# STA 141B Data & Web Technologies for Data Analysis

### Lecture 15, 2/5/24, Natural language processing


### Today's topics
- Latent Dirichlet Allocation

### Latent Dirichlet Allocation

Latent Dirichlet Allocation (LDA) is a probabilistic model for a collection of discrete data. It is motivated to analyise texts. The discrete data consiststs on *words*, that are contain in *documents*, which in turn are collected in the *corpus*. Each document contains differents *topics*, which we are interested in. The topics are not observable, i.e., latent, and have to be estimated. 

- *word* is the smallest entity (token, term) of the discrete data and an element from the dictionary of $D$ words. The $i$-th word of the dictionary is a vector with zero entries except on position $i$. 
- *documents* are a series of $N$ words, denoted as $W = (w_1, \dots, w_N)$. 
- *corpus* is the collection of $M$ documents, $\{W_1, \dots, W_M\}$. 

### References
 - [Latent Dirichlet Analysis](https://www.jmlr.org/papers/volume3/blei03a/blei03a.pdf)

A LDA is modelled via a Bayesian hierarchy.
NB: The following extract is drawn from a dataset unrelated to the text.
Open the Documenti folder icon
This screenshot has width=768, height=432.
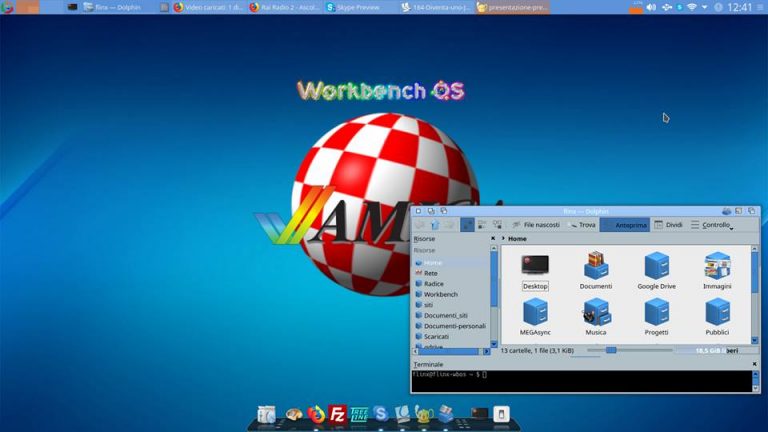tap(596, 267)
Before we state it, we have to restate some distributions. 

##### Multinomial

Let $n,k\in\{0,1,2,...\}$ and $p = (p_1, \dots, p_k)'\in[0,1]^k$ with $\sum_{i=1}^kp_i=1$. $X\sim Mult(n,p)$ if 
$$
P(X_1=x_1, \dots, X_k = x_k) = \begin{cases} 
\frac{n!}{x_1\cdots x_k!}p_1^{x_1}\cdots p_k^{x_k}& \text{if}\sum_{i=1}^kx_i = n,\\
0, &\text{else.}
\end{cases}
$$
The Multinomial distribution is a generalization of the Binomial distribution for the case of more than two results. 

##### Dirichlet 

The Dirichlet distribution is a generalization of the Beta distribution. 
A Dirichlet distribution of order $k\geq2$ and parameters $\alpha_1, \dots, \alpha_k>0$ has the p.d.f. 
$$
f(p_1,\dots, p_k) = \frac{\Gamma(\sum_{i=1}^k\alpha_i)}{\prod_{i=1}^k\Gamma(\alpha_i)}\prod_{i=1}^kp_i^{\alpha_i-1}
$$
for all $p_1, \dots, p_k\geq0$ with $\sum_{i=1}^kp_i=1$. This implies that the $p_i$ lie on a $k-1$-dimensional simplex. For $k=2$, the Dirichlet distribution coincides with the Beta distribution. 
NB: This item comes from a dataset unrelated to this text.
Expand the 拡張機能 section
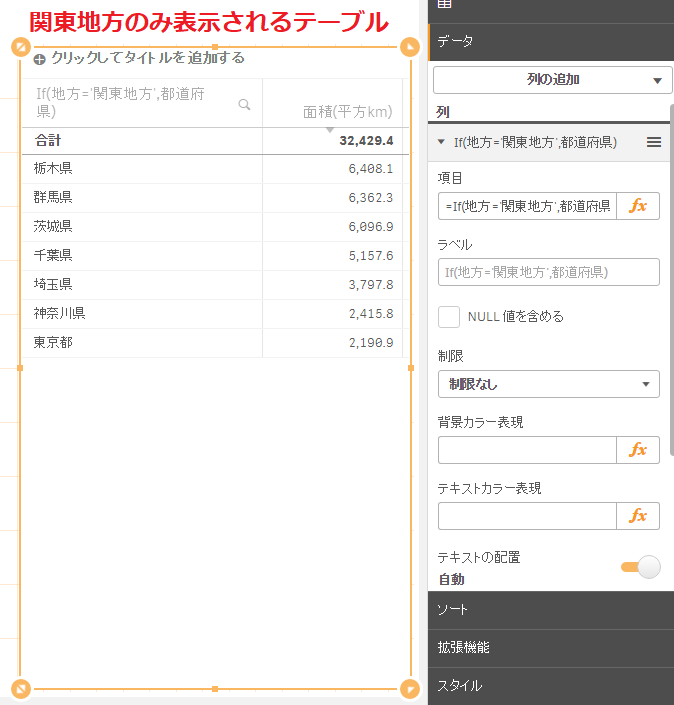The width and height of the screenshot is (674, 705). click(x=550, y=647)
An important propery of the Dirichlet distribution is that its a conjugate prior to the Multiomial distribution. Consider the following hierarchy: 
\begin{align}
X|p&\sim Mult(n,p)\\
p&\sim Dir(\alpha)
\end{align}
The parameter $p$ is not assumed to be fixed (as in an frequentist understanding) but random. Consequently, it cannot be estimated. The Bayesian methodology aims in computing the posterior distribution of $p$, given the observed data $X$:
\begin{align}
P(p|X) = \frac{P(X|p)P(p)}{P(X)}
\end{align}
One can show that the posterior probabiliy is again a Dirichlet distribution!
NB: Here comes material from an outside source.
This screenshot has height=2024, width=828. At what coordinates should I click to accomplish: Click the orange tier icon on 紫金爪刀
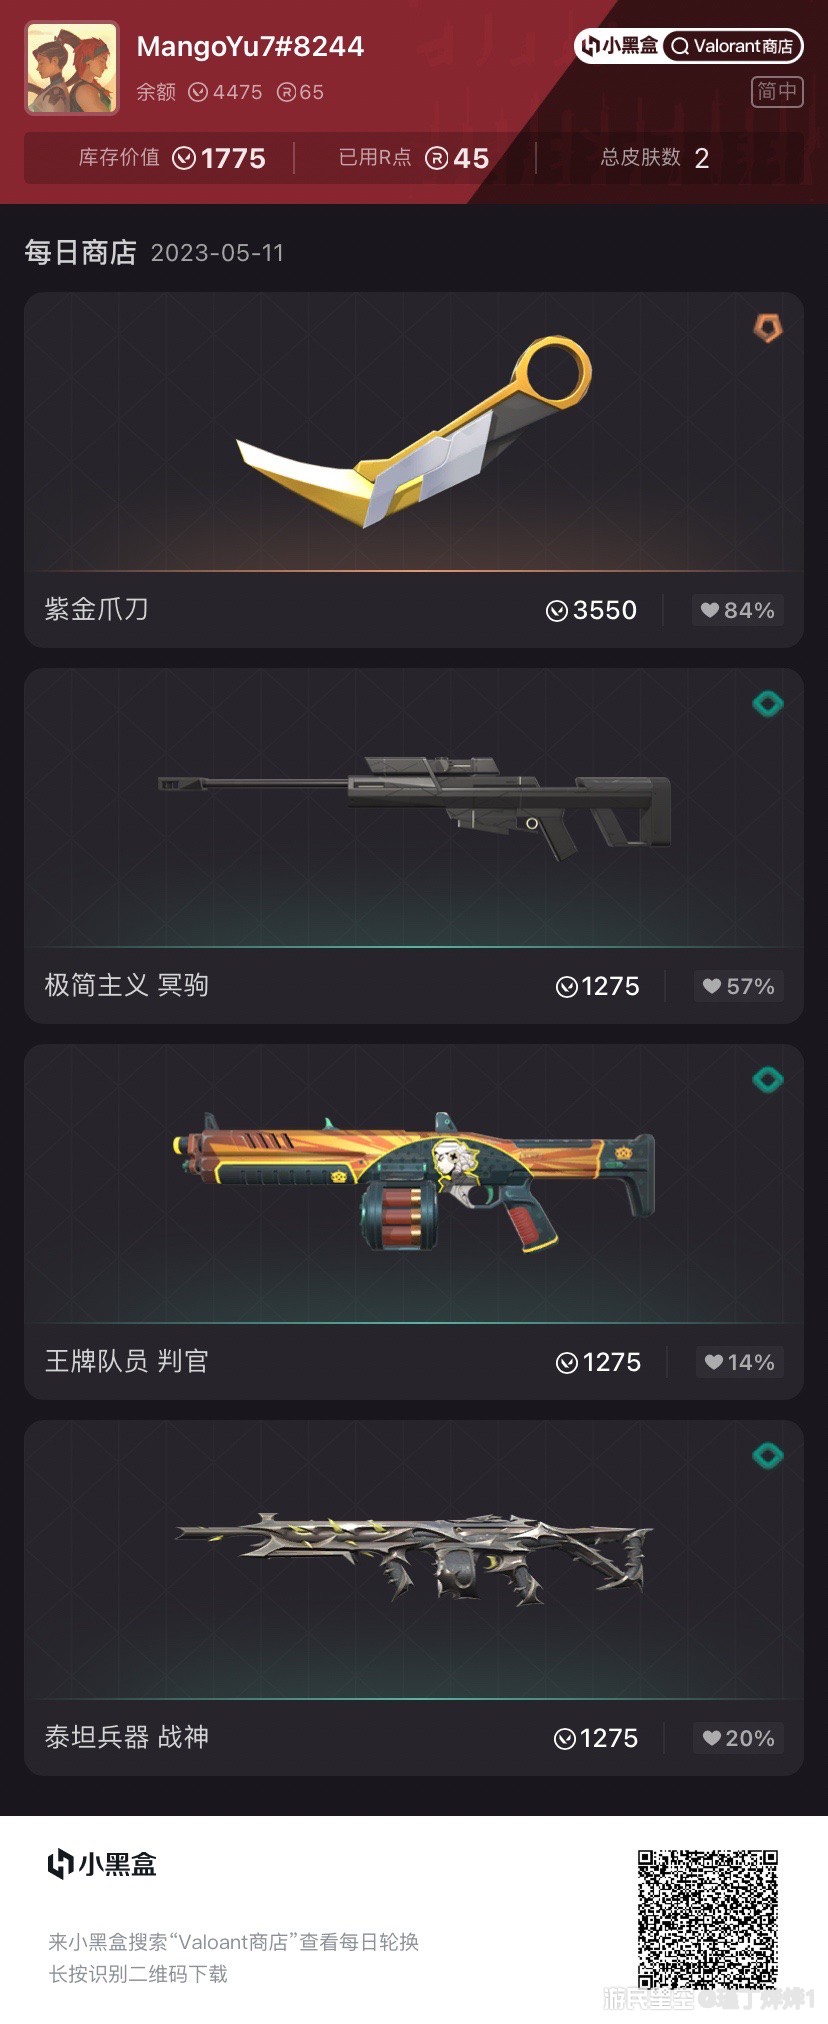(x=767, y=327)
Back to the data! We assume that every document is a collection of latent topics. Each topic is determined by the distribution of words in the document. For each document, we assume the data generating process: 

- Choose $\theta\sim Dir(\alpha)$, where $\theta, \alpha\in\mathbb{R}^k$. 
- For each word $w_i$ in the document $W$, $i = 1, \dots, N$: 
    - Choose a topic $z_i\sim Mult(1,\theta)$,
    - Choose a word from $P(w_i|z_i,\beta)$. 
        
Here, $P(w_i|z_i,\beta)$ is a multinomial probability with $n=1$, given topic $z_i$. We assume that the number of topics $k$ is known and will not be modelled as random for now. The parameter $\beta\in\mathbb{R}^{k\times D}$, and $\beta_{ij}$ is the probability that word $j$ is chosen for topic $i$.

##### Example

Consider as corpus a magazine about housekeeping. This magazine consists of three articles (documents), and each article consists of the topics `home`, `garden`, `cooking` and the words `pan`, `plot`, `window` and `way`. 

In [None]:
import numpy as np

In [None]:
topics = np.array(['home', 'garden', 'cooking'])
dictionary = np.array(['pan', 'tree', 'window',  'way'])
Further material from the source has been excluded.